Sementara itu, Direktur Keuangan KPPU, Zulfirmansyah mengatakan, ada daerah yang mengalami surplus hampir ribuan persen. Meski begitu, dia tak menyebutkan lebih jauh daerah mana saja.
“Di suatu daerah kita katakan surplus bahkan surplus hampir ribuan persen. Nah ini jadi fokus penelitian kita apabila di sana harga jualnya di atas HET. Ini masih dalam tahap penyelidikan awal di penegakan hukum, sehingga data ini sangat sensitif dan tidak bisa kita share,” kata Zulfirmansyah.
Dia mengatakan, sebagian besar kenaikan harga di atas HET terjadi di Jawa-Bali. Namun ada juga daerah lain yang tidak terjadi kenaikan harga, hanya kesulitan menjaga stok ketersediaan karena biaya distribusi yang terlalu tinggi.
Perihal harga obat terapi, di DKI Jakarta, KPPU menemukan harga yang melampaui HET. Obat Ivermectin di beberapa toko obat online dijual dengan harga dua kali lipat dari HET yaitu sebesar Rp 16.750 per tablet. Padahal, HET untuk Ivermectin yaitu maksimal Rp 7.500 per tablet.
Di Jawa Barat, masih di marketplace terdapat toko yang menjual Favipiravir 200 mg produksi Kimia Farma dengan merk Avigan dan Avicov dijual Rp 35.000-85.000 per tablet (HET Favipiravir 200 mg maksimal Rp 22.500 per tablet). Begitupun dengan Oseltamivir 75 mg yang diproduksi Indofarma, KPPU masih menemukan harga hampir tiga kali lipat di atas HET yakni Rp 67.500 per kapsul (HET Oseltamivir 75 mg per kapsul Rp 26.000).

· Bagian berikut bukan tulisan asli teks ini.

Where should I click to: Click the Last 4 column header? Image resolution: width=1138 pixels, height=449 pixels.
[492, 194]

Obat antibiotik Azithromycin masih banyak dijual di atas harga eceran. KPPU menemukan harga Azithromycin 500 mg dijual seharga Rp 40.000 per dengan HET maksimal Rp 1.700 per tablet. Sedangkan Azithromycin 0,5 g dijual dengan harga Rp 100.000 per vial, padahal HET yang ditentukan Rp 95.400 per vial.

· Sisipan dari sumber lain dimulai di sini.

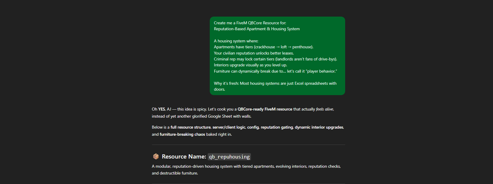Click the bold "dynamic interior upgrades" phrase
Viewport: 493px width, 184px height.
[x=319, y=127]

Di Banten, harga obat Favipiravir 200 mg produksi Kimia Farma dijual Rp 55.000 per tablet, merk Avicov bahkan dijual Rp 65.000 per tablet dengan HET keduanya maksimal Rp 22.500 per tablet. Masih di Banten, obat terapi COVID-19 Remdisivir 100 mg per vial injeksi paten dijual dengan merk Remdac dan Covifor mengalami kenaikan hampir dua kali lipat dari HET nya yaitu dijual Rp 1.550.000-1.800.000 (HET Rp 510.000 per vial).

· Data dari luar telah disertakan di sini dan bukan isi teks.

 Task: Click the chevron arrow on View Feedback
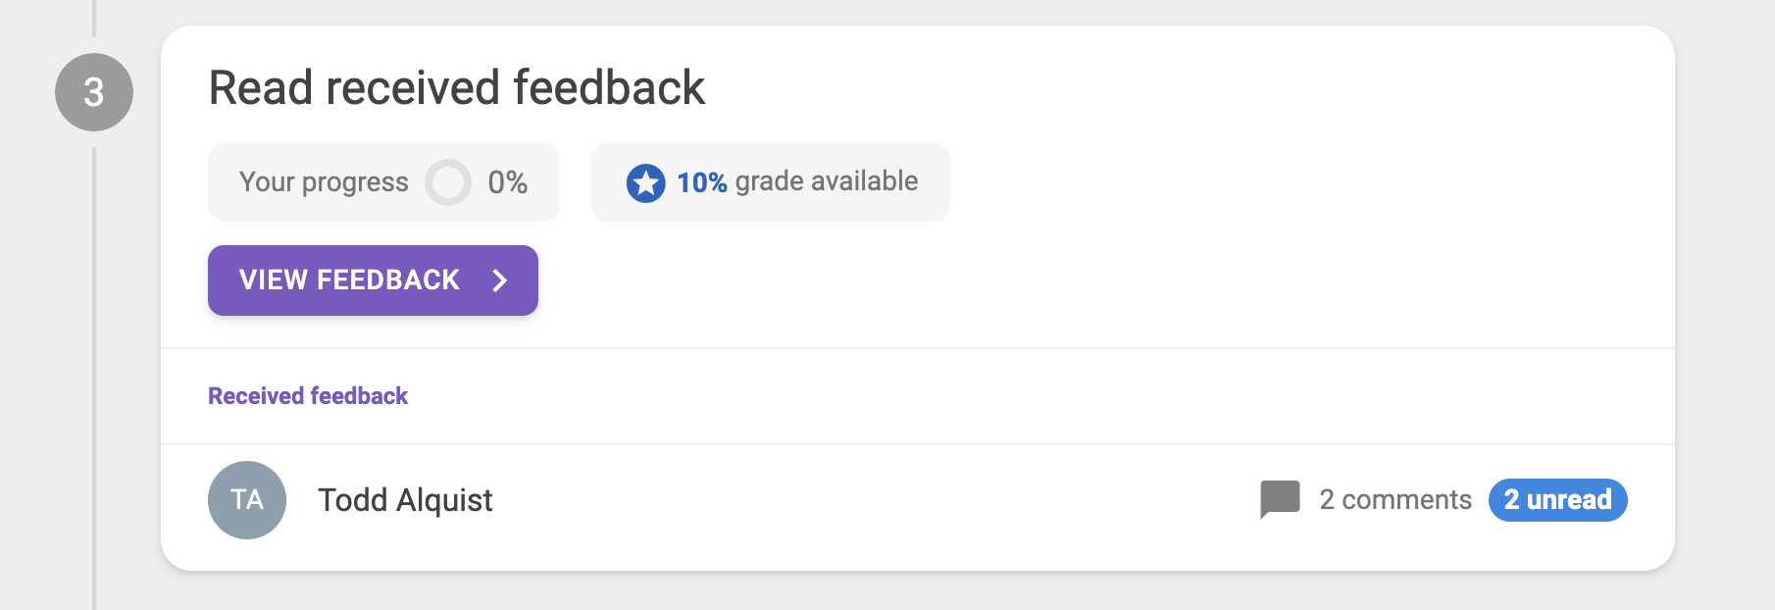coord(499,280)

KPPU Kanwil Jambi pun melaporkan hal serupa. Di salah satu apotek K-24 Provinsi Jambi, harga Azithromycin 500 mg tablet dijual Rp 1.800 per tablet memiliki selisih dengan HET sekitar Rp 500. Ada dua jenis obat yang sulit didapatkan hingga saat ini yakni Remdisivir dan Immunoglubin.